Read this this morning:
Instead of making decisions about what to do today based on what I feel like doing, I will instead decide based on how much I am capable of doing. I think that’s a little work-around for the mental processes of depression. Most of the time, people dealing with depression don’t feel like doing much of anything. But sometimes they can at least do something they are capable of doing.
I know a few people read my blog every day and there are a few who read it occasionally. I wondered today if there is any point to my blogging. Friend EstelleĀ posted yesterday about whether we are sharing too much information in general. Although I believe she was referring mainly to twitter and Facebook, it did raise the question for me as to what this blog is for, and whether I am sharing too much information, as in the quantity by posting every day.
I am willing to share deep stuff.

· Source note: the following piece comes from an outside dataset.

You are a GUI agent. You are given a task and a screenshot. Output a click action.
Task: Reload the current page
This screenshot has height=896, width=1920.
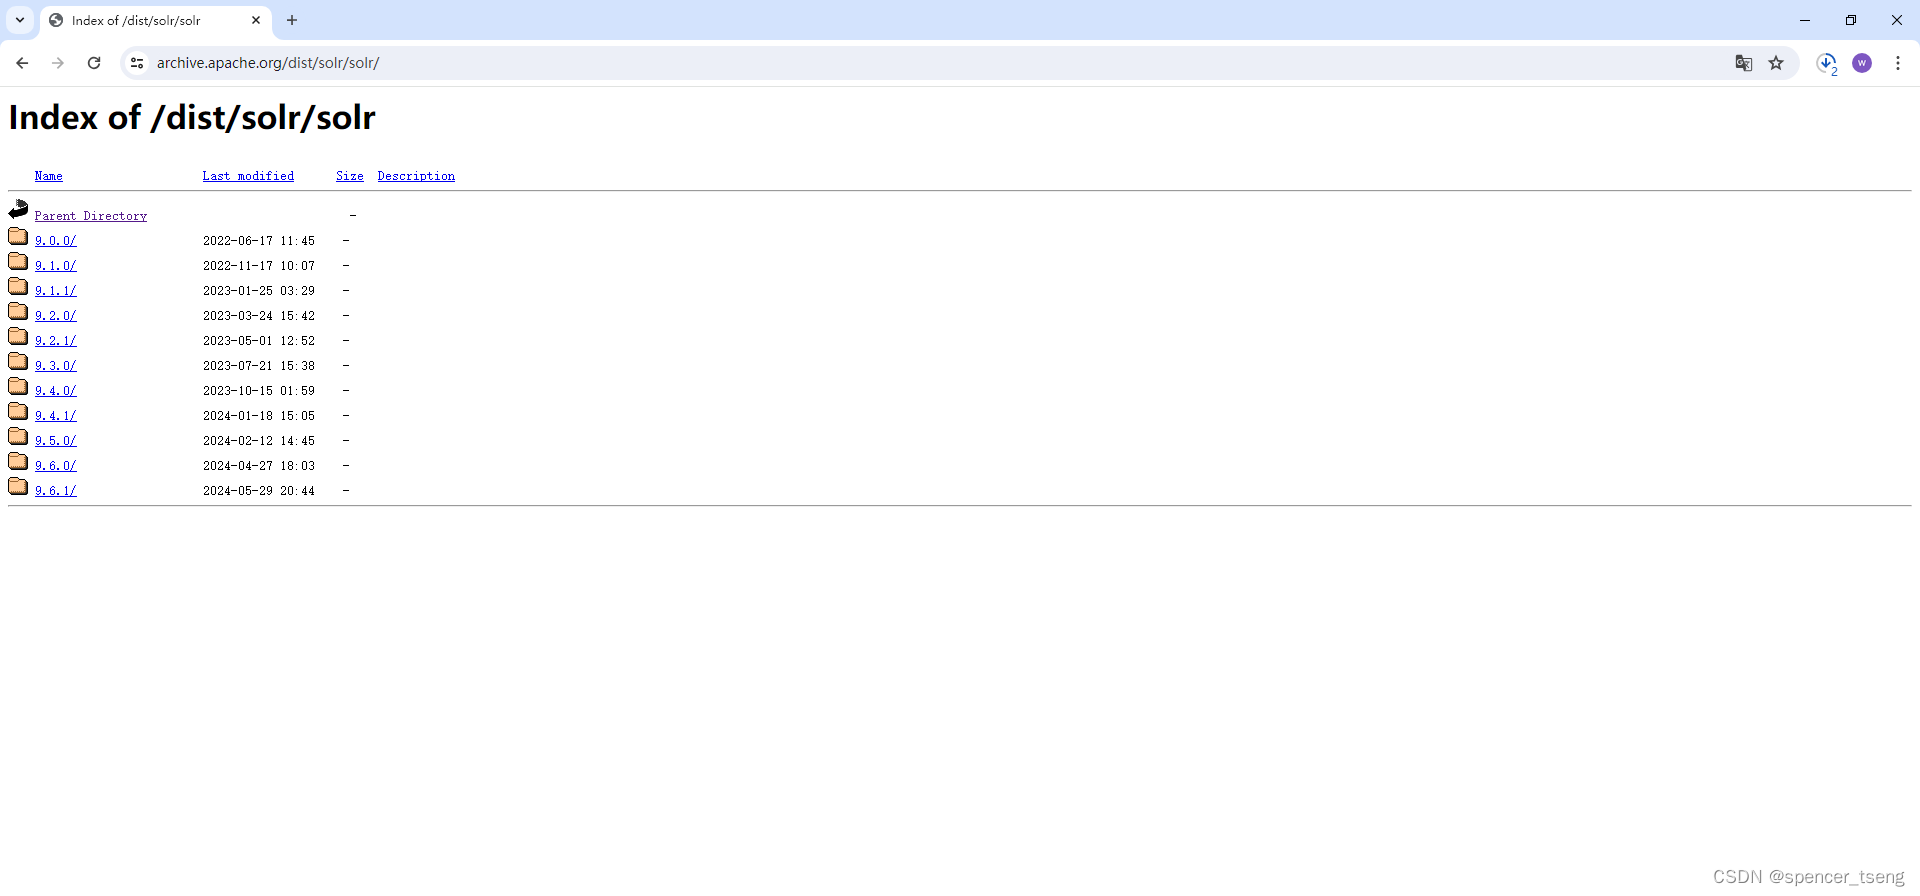point(94,62)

Although I do not often get to talk about these things in real life with readers or others, I think there is something to be said for sharing. On the other hand, I feel less and less capable of attending to all the details that I need to attend to, let alone all the optional ones. At this point, I don’t think my blog is something that will ever catch on with any large group of people, and that’s ok, but I simply must simplify the amount of stuff that I take in.
Successful bloggers not only blog material which resonates with large groups of readers, they also utilize social media and engage in networking to grow their readership. I’d say the larger bloggers that I have seen are either getting paid somehow for doing it, or they are using their blog as part of their brand platform to sell something; their writing, a product, a service. Mine seems to be nothing more than a vehicle to express my thoughts. Maybe that’s ok. Maybe it’s not when my thoughts are clouded by depression.
And that’s all I have to say about that today.